Boca Raton also houses the Everglades University Online Division.

=== Miami Campus ===
The university operates an off-campus branch of the Boca Raton campus in Miami. The Miami off-campus instructional site is located just off the Florida Turnpike and Kendall Drive on Mills Drive. It is located next to the Miami International Airport.

=== Orlando Campus ===
The Orlando Branch Campus of Everglades University is located in a 28,000 square-foot building on Trafalgar Court, in Maitland, Florida. The campus relocated from Altamonte Springs to Maitland on July 7, 2015, and held a ribbon cutting ceremony which Maitland Mayor A. Dale McDonald attended. The facility houses offices, classrooms, a computer lab, a library, faculty lounge and a student lounge. The university expects that due to its proximity to the metropolitan Orlando area that the campus will quickly expand to 1,000 students, making it the largest Everglades University campus. The staff, faculty, and students at the Boca Raton Campus have participated in the Walk to Cure Arthritis, Making Strides Against Breast Cancer Walk, collecting toys for Toys for Tots, and hosted several blood drives with OneBlood.

=== Sarasota Campus ===
The 20-acre Sarasota branch campus of Everglades University shares space with Keiser University. The campus is approximately 43,000 square feet, which includes offices, classrooms, a library, two computer labs, a student success lab, and two student lounges. The two universities share a library and study area, as well as an auditorium. The 20-acre campus is bordered by Lake Osprey, a protected nature preserve, and bird sanctuary. In 2017, the Sarasota campus installed a number of energy-saving devices on and around the campus, which include two solar trees, smart car charging stations, solar panels located on the roof, and a wind turbine. In 2014, the Sarasota campus opened a solar energy lab. The Solar Energy Teaching Lab is open to those interested in learning about solar energy devices and techniques. Everglades University is a member of Sarasota County Green Business Partnership, and the Green Arrow Award.

=== Tampa Campus ===
Everglades University's Tampa location is part of the Sarasota Branch Campus. It is located in a three-story, 66,000 square foot facility. The Tampa off-campus instructional site offers a library, a computer lab, student lounge, bookstore, 17 well-lit classrooms, three laboratories, and 11 offices. The campus is close to some of the area's attractions, such as Busch Gardens, The Lowry Park Zoo, Historic Ybor City, and Downtown Tampa.
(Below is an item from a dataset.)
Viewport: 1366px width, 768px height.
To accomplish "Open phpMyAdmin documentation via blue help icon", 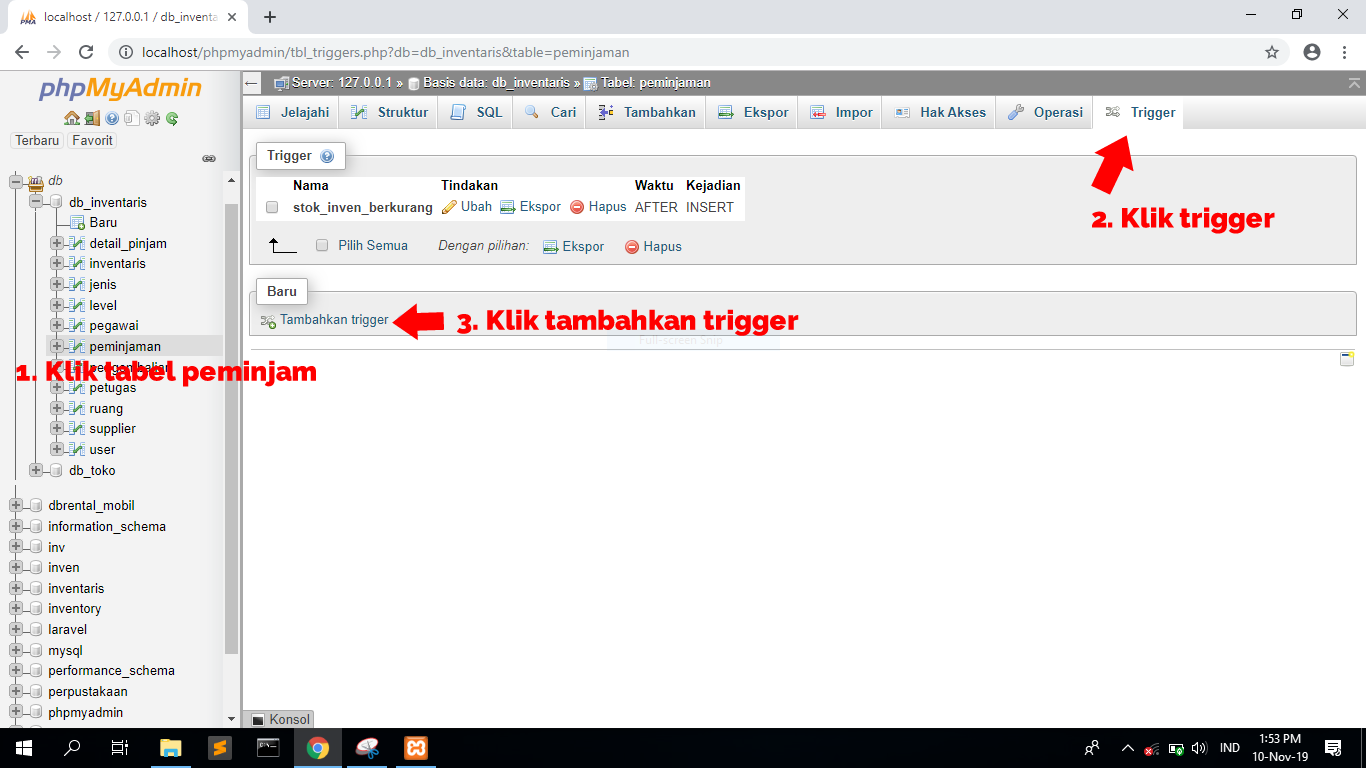I will point(111,118).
Local industry professionals from such companies as Duke Energy, H. Lee Moffitt Cancer Center, Greenroots Nutrition, and Tampa Fire Rescue attend advisory meetings three times a year. The Tampa campus celebrated its second anniversary in January 2017.

=== Online ===
Housed at the Boca Raton campus, the Online Division is considered by the university to be a fifth campus. The Online Division is the largest campus in terms of student population. The Online Division offers students one-on-one tutoring and student counseling sessions. The campus participates in ongoing outreach and community service activities. This includes community service events and initiatives such as a Help for Haiti Relief Donation Drive to send vital supplies, fundraising activities to support the Cystic Fibrosis Foundation, and a drive to collect goods for Pet Rescue organizations in South Florida. The Online Division regularly organizes and participates in blood drives, yearly Toys for Tots collections, and provides ongoing support for Kids in Distress (KIDS) of Broward and Palm Beach counties.

== Students ==
Everglades University enrolls about 1,500 students on any given year. 95% of its students are full-time. 38% of the student body are minorities, with the majority of those being Hispanic. The school has 137 teaching faculty. There is one faculty member for every seven students.

Many classes meet on evenings and weekends and offer compressed schedules. Access to the school's facilities, such as libraries and student lounges, is available for all students, including online-only students.